Moody’s Downgrades Dayton Superior

Moody’s Investors Service has downgraded Dayton Superior Corp.’s (Nasdaq: DSUP) corporate family rating from B2 to Caa1. It also has reduced ratings on its senior and subordinated debt. Dayton is a Dayton, Ohio-based concrete forming and shoring rental company, which was taken public in late 2006 by private equity backer Odyssey Investment Partners. Odyssey still holds more than 30% of the company’s outstanding shares.



Moody’s Investors Service downgraded Dayton Superior’s (“Dayton”) Corporate Family Rating to Caa1 from B2 and its $100 million senior secured term loan to B3 from B1, and lowered the rating on the company’s $154 million subordinated notes to Caa3 from Caa1. Dayton‘s Probability of Default (PDR) rating has been downgraded to Caa3 from B2. All of the ratings were placed on review for possible downgrade.


The following rating actions and assessment changes have been taken:


$100 million senior secured term loan, downgraded to B3 (LGD3, 33%)


from B1 (LGD3, 32%);


$154.7 million senior subordinated notes, downgraded to Caa3 (LGD5, 83%)


from Caa1 (LGD5, 83%);


Corporate family rating, downgraded to Caa1 from B2;


Probability of Default rating, downgraded to Caa3 from B2.


The company was placed on review for further downgrade.


The ratings downgrade reflects the company’s weak liquidity position due to upcoming debt maturities in the next seven months and slow progress on early refinancing attempts. The ratings downgrade also reflects the anticipated effect of the economic recession on the company’s projected financial performance. The ratings downgrade considers the year over year improvement in the company’s YTD financial performance through September 2008 but overweighs the highly level of uncertainty for the commercial market given that there are already signs of weakening. Importantly, a weakening commercial market could easily offset the short term benefits from increased infrastructure spending.


The rating considers the company’s ABL facility and its priority claim on accounts receivable, inventory, and rental equipment. The rating also considers the company’s leveraged balance sheet and a high level of goodwill and intangible assets. Moody’s believes that it will be difficult for the company to meaningfully de-leverage its balance sheet in the current business environment.


Moody’s views the exchange offer as a distressed exchange and reflects the high likelihood of this event through a Caa3 Probability of Default rating. If the exchange takes place, Moody’s will classify this distressed exchange as a limited default (“LD”) and change the PDR to include a LD designation upon closing of the Exchange Transaction. The going-forward PDR will need to be updated shortly following the closure of the transaction and the recognition that the limited default has occurred.

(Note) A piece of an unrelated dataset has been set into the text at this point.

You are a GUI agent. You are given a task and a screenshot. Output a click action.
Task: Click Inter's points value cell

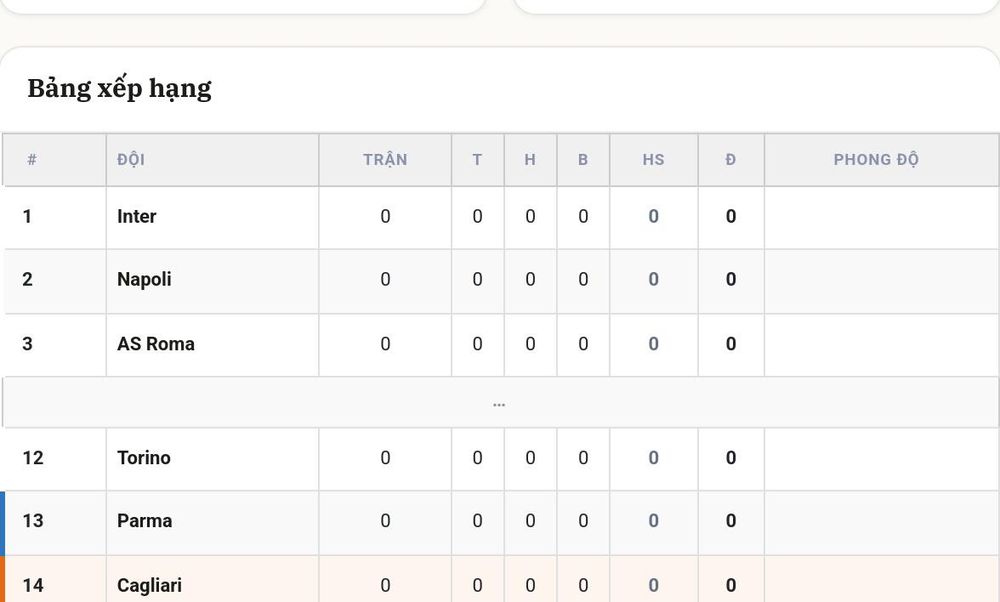(x=731, y=217)
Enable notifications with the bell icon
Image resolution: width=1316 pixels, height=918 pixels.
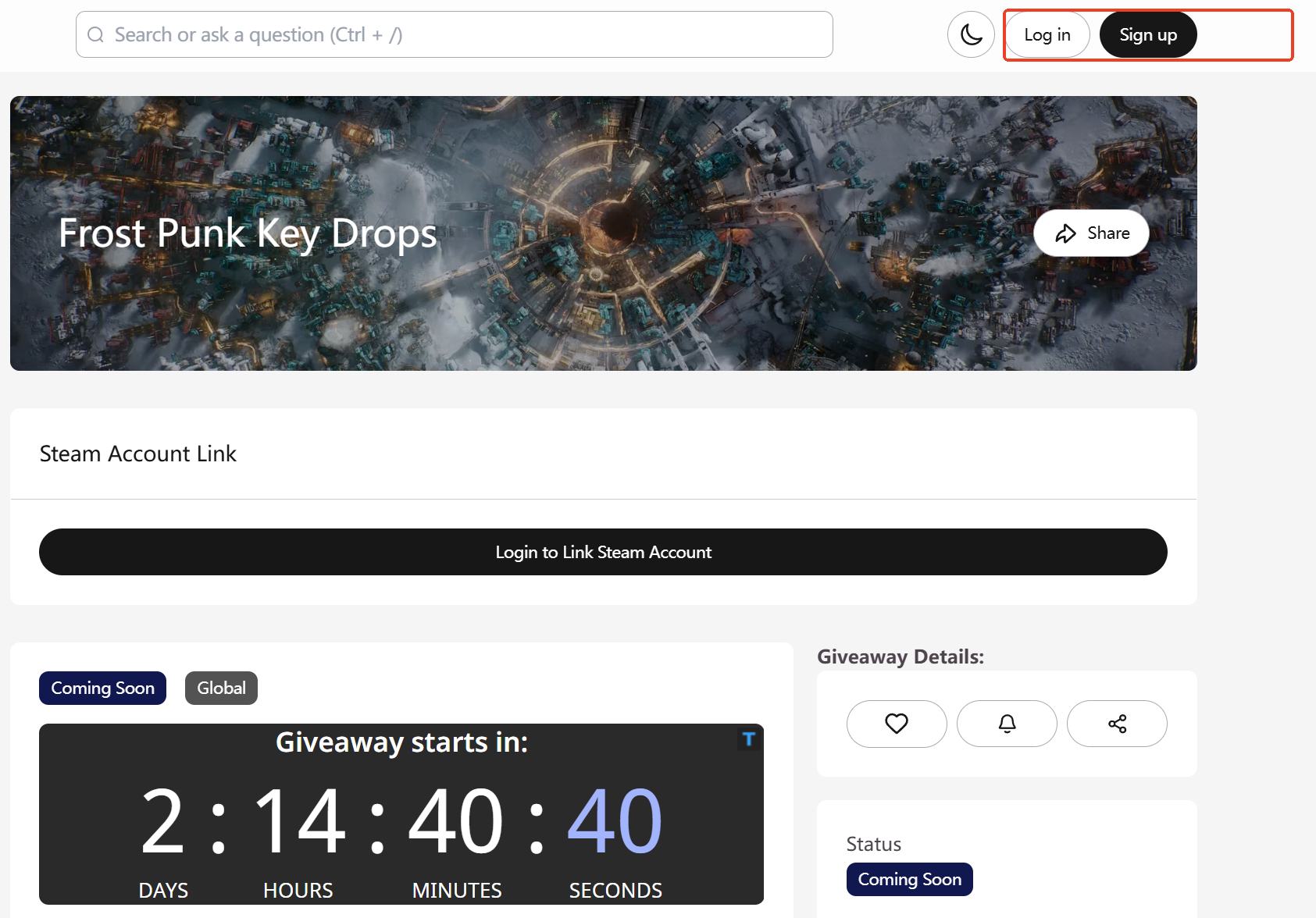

The company’s ratings have been placed on review for possible further downgrade to reflect the ongoing uncertainty regarding the company’s outstanding debt exchange offer and its ability to refinance its debt maturities on a timely basis. Dayton Superior announced on July 15, 2008 that it had commenced a private offer to exchange its 13% Senior Subordinated Notes due June 15, 2009 in a private placement in exchange for an equal amount of newly issued Senior Secured notes due September 30, 2014. The new notes are being offered with similar interest terms to the maturing securities but result in an extension of the maturity date. The exchange expiration date has been extended until 11:59 p.m. EST, on January 9, 2009.


The last rating action was September 24, 2008 when Moody’s changed the company’s ratings outlook to negative. The principal methodology used in rating Dayton Superior was Global Manufacturing Industry rating methodology, which can be found at in the Credit Policy & Methodologies directory, in the Ratings Methodologies subdirectory (December, 2007; Report Number: 106352).


Headquartered in Dayton, Ohio, Dayton Superior Corporation (“Dayton“) is the largest North American manufacturer and distributor of metal accessories and forms used in concrete construction, as well as metal accessories used in masonry construction. Dayton provides these specialized products to the non-residential construction market for use in infrastructure, institutional, and commercial projects. Total revenues for the trailing twelve months ended September 30, 2008 were $488 million.